Baseball and its players are known for having quirky rules, traditions, and superstitions — see, for example, the infield fly rule, the designated hitter, interleague play, rally caps, not talking to a pitcher who is working on a no-hitter, "lucky" socks and jocks, Jobu's rum, and breathing through your eyelids, among them.

Not casting a vote for an otherwise wholly deserving, hands-down Hall of Famer, a legend, and/or one or all of the top five players ever to play the game itself, appears to be among them too.

Some players are "first ballot" Hall of Famers. Some deserve(d) to be voted in unanimously so though, too.

I understand that the argument can cut both ways – If Ruth, Mantle, and Mays didn't receive 100 percent of the vote, who should, and why should they?

The Baseball Writers' Association of America will get another chance in a few years though.

Derek Jeter will be a first-ballot Hall of Famer in 2020. There was never a "Mr. November" before Jeter. A 20-year career with five World Series rings to his name, and sitting near, if not atop, a number of statistical categories, Jeter is arguably next up to bat, pardoning the pun, on the list of players who at least arguably deserve to be voted in to the Hall of Fame, unanimously so.

Unfortunately, Reggie Jackson, "Mr.

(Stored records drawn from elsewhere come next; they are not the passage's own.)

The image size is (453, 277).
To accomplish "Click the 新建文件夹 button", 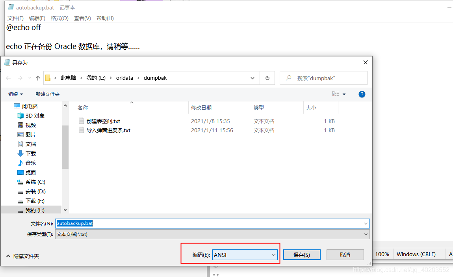I will pos(47,94).
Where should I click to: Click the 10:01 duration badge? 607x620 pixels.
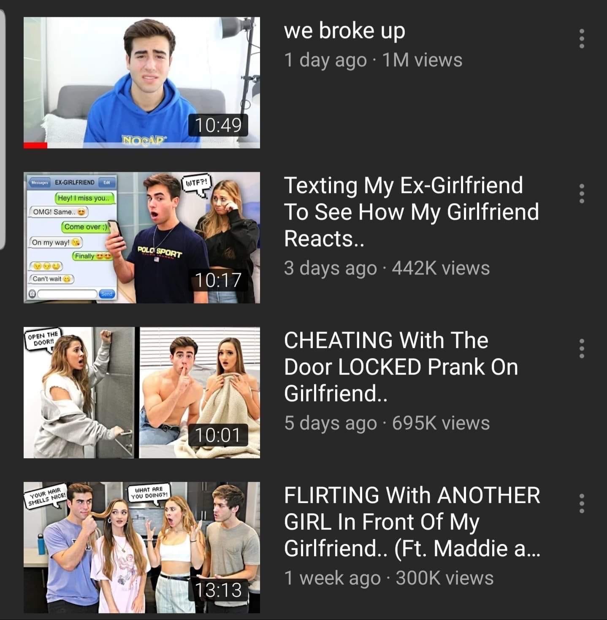218,435
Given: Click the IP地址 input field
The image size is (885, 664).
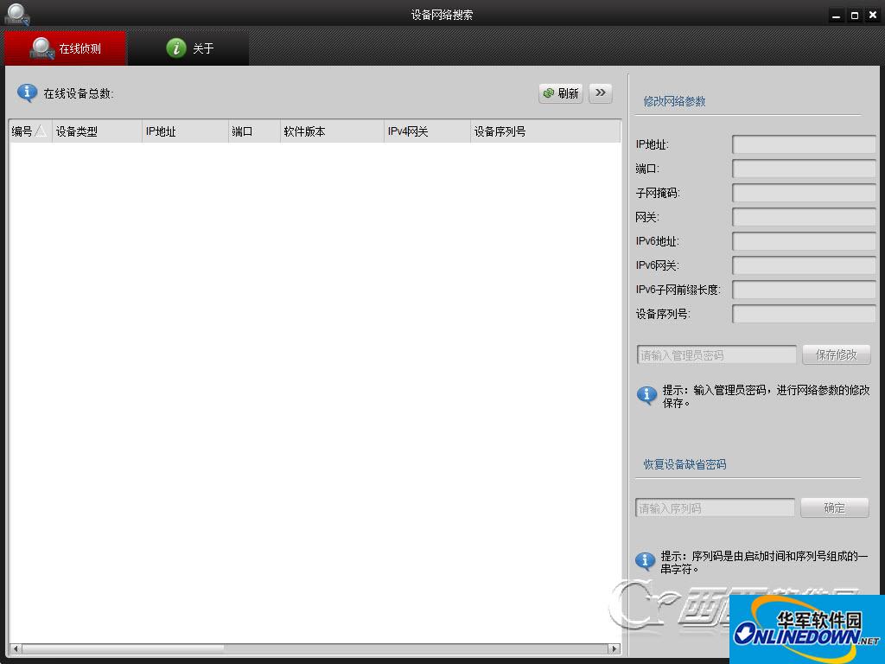Looking at the screenshot, I should coord(803,144).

October," only received 93 percent of the votes. Some traditions, by their very nature, die slow. This one, intentionally withholding votes so as to prevent unanimity in election though, has got to go.


Of Griffey's missing three votes, hopefully a kid somewhere stopped the head of the BBWAA as he walked to his car after announcing the results of the votes, looked up, tugged on his coat, and queried him, "Say it ain't so, Joe."